The best fractional CROs will answer with specific examples and named frameworks. They might reference MEDDICC, Challenger Sale, Command of the Message, or Force Management. They will not give you a vague answer about "building a culture of accountability."
The cost breakdown: what you actually pay
Fractional CRO pricing is driven by three factors: days per week, stage of company, and scope of responsibility.
- Light advisory (1-2 days/week): $8,000-$12,000/month. You get a weekly call, forecast review, and strategic guidance. No team management, no direct reports.
- Hands-on fractional CRO (3-4 days/week): $15,000-$25,000/month. They manage your revenue team, run pipeline reviews, attend leadership meetings, and own the forecast. This is the most common arrangement for companies between $2M and $10M ARR.
- Interim CRO (full-time, temporary): $25,000-$40,000/month. They work 5 days/week for 3-6 months while you search for a permanent hire. This is rare for fractional arrangements.
Equity is sometimes included for earlier-stage companies (pre-Series A) to offset lower cash comp. Typical equity grants range from 0.5% to 2% , vested over 3-4 years. For post-Series A companies, cash is the norm.
When NOT to hire a fractional CRO
A fractional CRO is not the right choice for every situation. Do not hire one if:
- Your revenue is below $500K ARR and you have no sales team. You need a founder-led sales motion, not an executive.
- You need someone to carry a quota and close deals personally. Fractional CROs are managers, not closers.
- Your company is in chaos — you have no product-market fit, no CRM, no defined ICP. A fractional CRO will spend their time on basics, not strategy.
- You are not ready to delegate revenue decisions. If you want to approve every discount and sit in every deal review, you don't need a CRO.
FAQ
What is the difference between a fractional CRO and a sales consultant? A fractional CRO is an operating executive who manages your team, owns the forecast, and is accountable for revenue results. A sales consultant gives advice but does not manage people or carry responsibility for outcomes.
How long does it take a fractional CRO to get up to speed? Plan for 2-4 weeks of assessment and relationship-building before they start making changes. They will need access to your CRM, pipeline data, team members, and board deck. A good fractional CRO will deliver a 30-day assessment with specific recommendations.

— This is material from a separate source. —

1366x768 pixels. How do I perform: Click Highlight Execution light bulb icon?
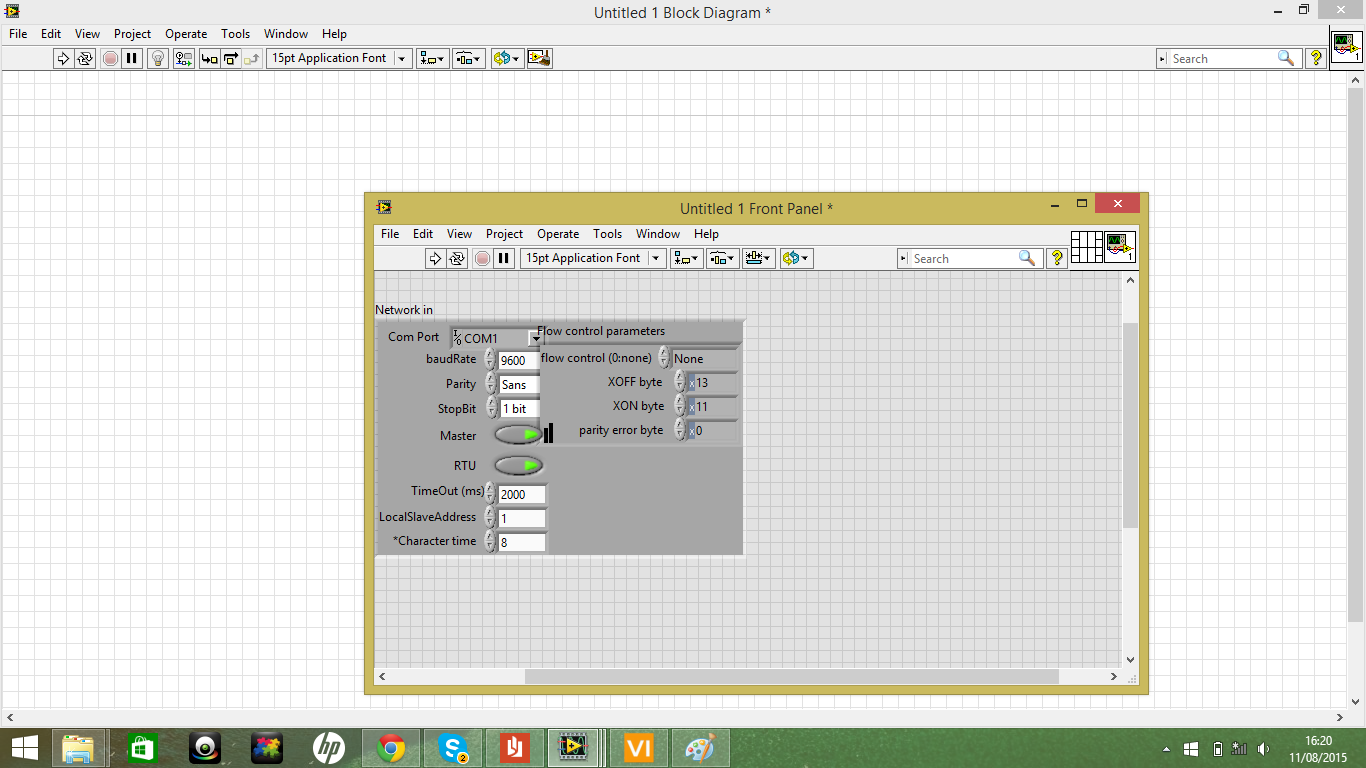pos(157,58)
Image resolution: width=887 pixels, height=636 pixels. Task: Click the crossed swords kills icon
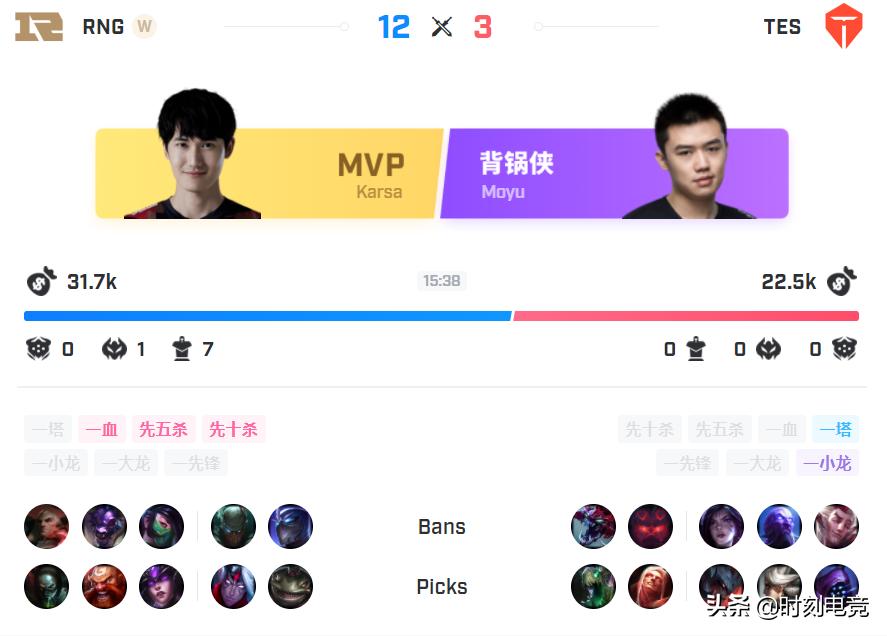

Can a fractional CRO work remotely for a Salt Lake City company? Yes. Most fractional CROs work remotely. You should expect them to visit your office once per quarter for key meetings, offsites, or board presentations. The rest of the work happens over Zoom, Slack, and your CRM.
How do I know if the fractional CRO is actually working? Set clear deliverables in the contract: a weekly forecast, a weekly pipeline review meeting, a monthly board deck, and a quarterly revenue plan. You should also agree on leading indicators (pipeline coverage, conversion rates, sales activity) that you review together.
What happens if it doesn't work out? Most fractional CRO contracts have a 30-day termination clause on either side. This is a feature, not a bug. If the fit is wrong, you can end the relationship quickly and find someone else. This is much lower risk than firing a full-time CRO.